The following guidelines should be employed prior to each nap: no smoking for 30 minutes beforehand, no physical activity for 15 minutes beforehand, the patient should get comfortable in the room 10 minutes beforehand, the electrodes should be placed on the patient who is already lying down 5 minutes beforehand. Lastly the patient should be asked to close their eyes and try to sleep. The time it takes from lights-out until the patient falls asleep is known as "latency". The latency period can be calculated using this test. A normal latency period is >10 minutes. By contrast, a latency period of < 5 minutes indicates hypersomnia. A latency of between 5 and 10 minutes is recorded as moderate hypersomnia.
Maintenance of Wakefulness Test (MWT)
This is an optional test using a similar methodology to the Multiple Sleep Latency Test (MSLT). The neurophysiological variables recorded are the same as those used in MSLT and PSG, however the procedure is reversed. The test consists of resisting four morning naps for 20 -40 minutes repeated at intervals of 2 hours. The patient is asked to sit comfortably in a dark room without stimulation and try to stay awake (without going to extreme measures). This test is very useful because it replicates the monotonous sleep-inducing conditions which a patient is exposed to on a daily basis and which can lead to work and traffic accidents. The individual sleep tests end when the patient reaches a certain stage of sleep or, if the patient didn't fall asleep, 20 minutes after the test began. The result is considered abnormal if the patient manages to stay awake for less than 11 minutes (on average).
Oxford Sleep Resistance Test (OSLER Test)

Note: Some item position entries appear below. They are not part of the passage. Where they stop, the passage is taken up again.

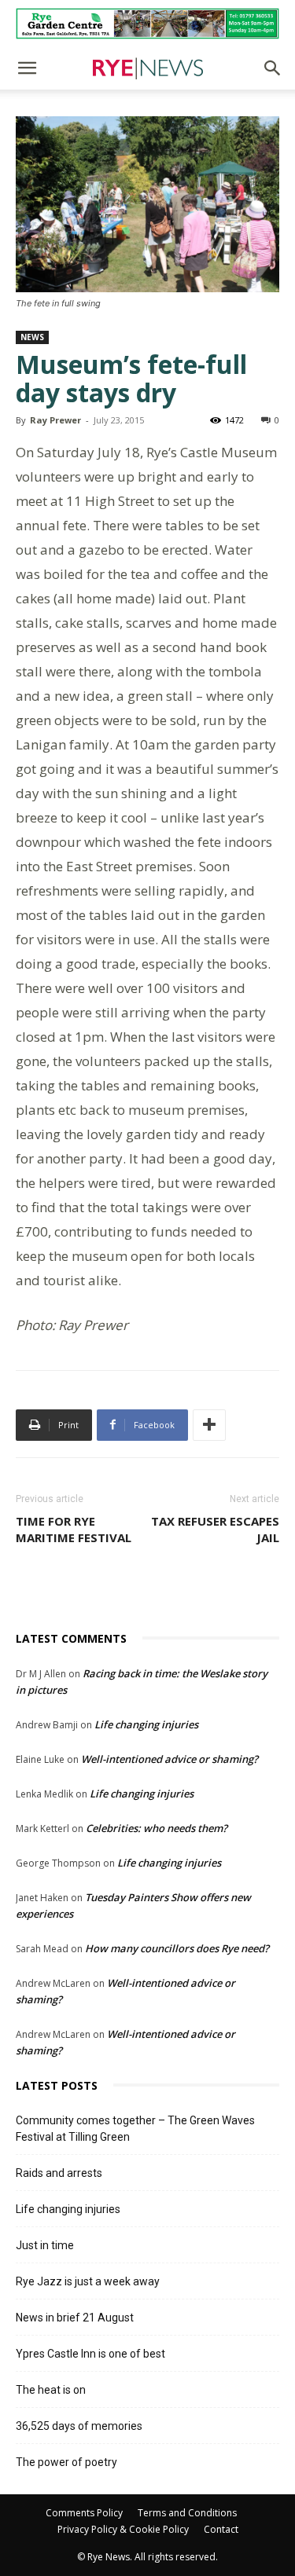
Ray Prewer (55, 420)
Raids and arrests (59, 2173)
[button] (27, 68)
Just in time (45, 2245)
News (32, 337)
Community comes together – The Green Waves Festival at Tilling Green (135, 2128)
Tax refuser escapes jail (215, 1529)
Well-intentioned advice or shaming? (169, 1759)
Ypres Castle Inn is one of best (90, 2353)
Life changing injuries (146, 1724)
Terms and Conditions (187, 2512)
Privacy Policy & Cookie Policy (123, 2529)
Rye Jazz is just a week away (88, 2281)
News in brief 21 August (75, 2317)
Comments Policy (84, 2512)
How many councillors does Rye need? (177, 1948)
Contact (221, 2529)
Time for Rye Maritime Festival (73, 1529)
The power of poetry (66, 2462)
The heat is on (51, 2390)
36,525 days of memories (79, 2426)
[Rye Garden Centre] (147, 23)
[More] (209, 1425)
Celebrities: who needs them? (156, 1828)
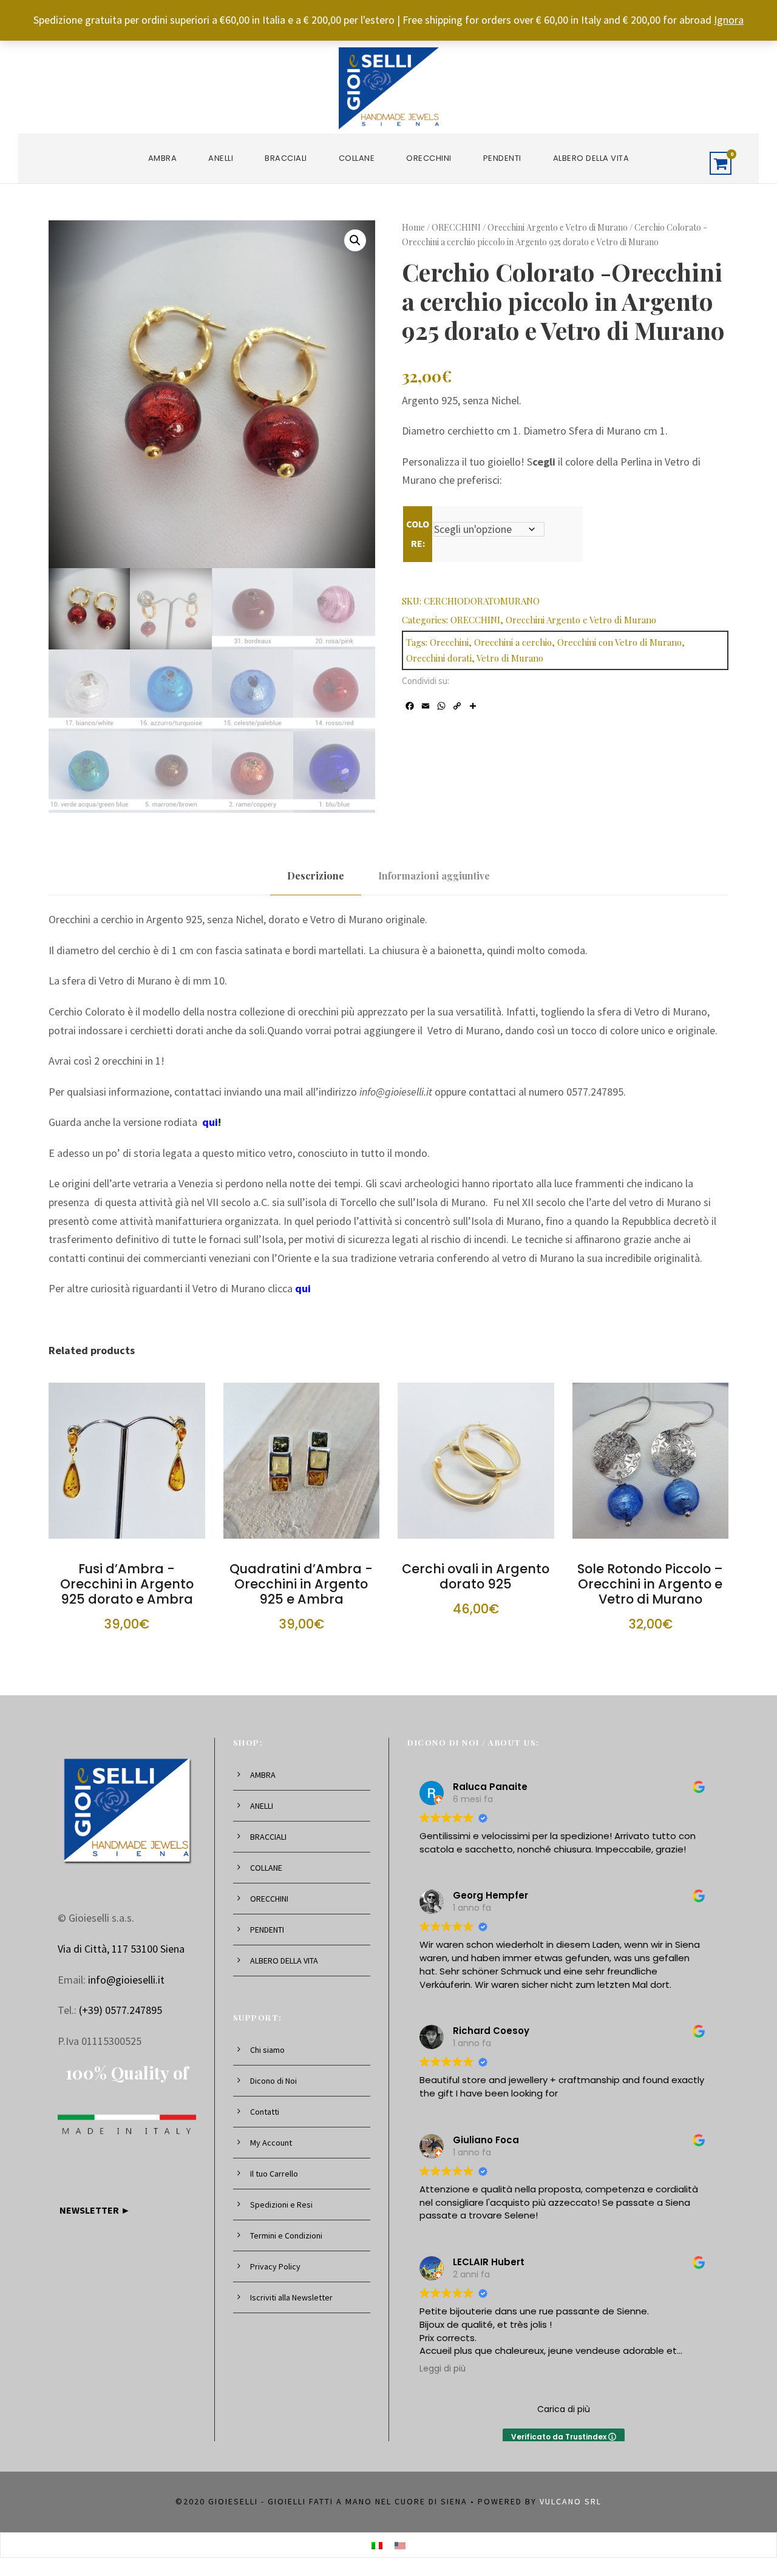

This is the most simple and cost effective test not requiring neurophysiological monitoring nor specialised staff. The test involves sitting a patient in a dark isolated room where the light flicks on automatically on every 3 seconds. The patient has to press a button to register when they see the light. The reaction time taken to press the button is not registered, just whether or not the button is or is not pressed. If the button is not pressed during the course of 7 flashes (21 seconds) the patient is deemed to be asleep. The series of light flashes are repeated four times at 2 hour intervals from when the patient is deemed to be asleep in the previous light flash series. If however, the patient does not fall asleep during the light flash series the following series commence 40 minutes after the start of the last light flash series. This is an economic alternative to the MWT in order to assess the ability of the patient to stay awake in low stimulus situations.
Psychomotor Vigilance Test (PVT)
This test measures the reaction time to a visual stimulus. It is used to evaluated a subject's attention span capacity. The test is performed as follows: The subject has to push a button each time they see a light flash. The light flashes at intervals of between 2 and 10 seconds. This test differs from the OSLER Test because it registers the amount of time taken for the button to be pressed. The following parameters can be calculated: How many times the reaction time is over 500th millisecond, the median reaction time and the fastest and slowest reaction times. Sleep deprived subjects show slower than the average reaction times in all parameters.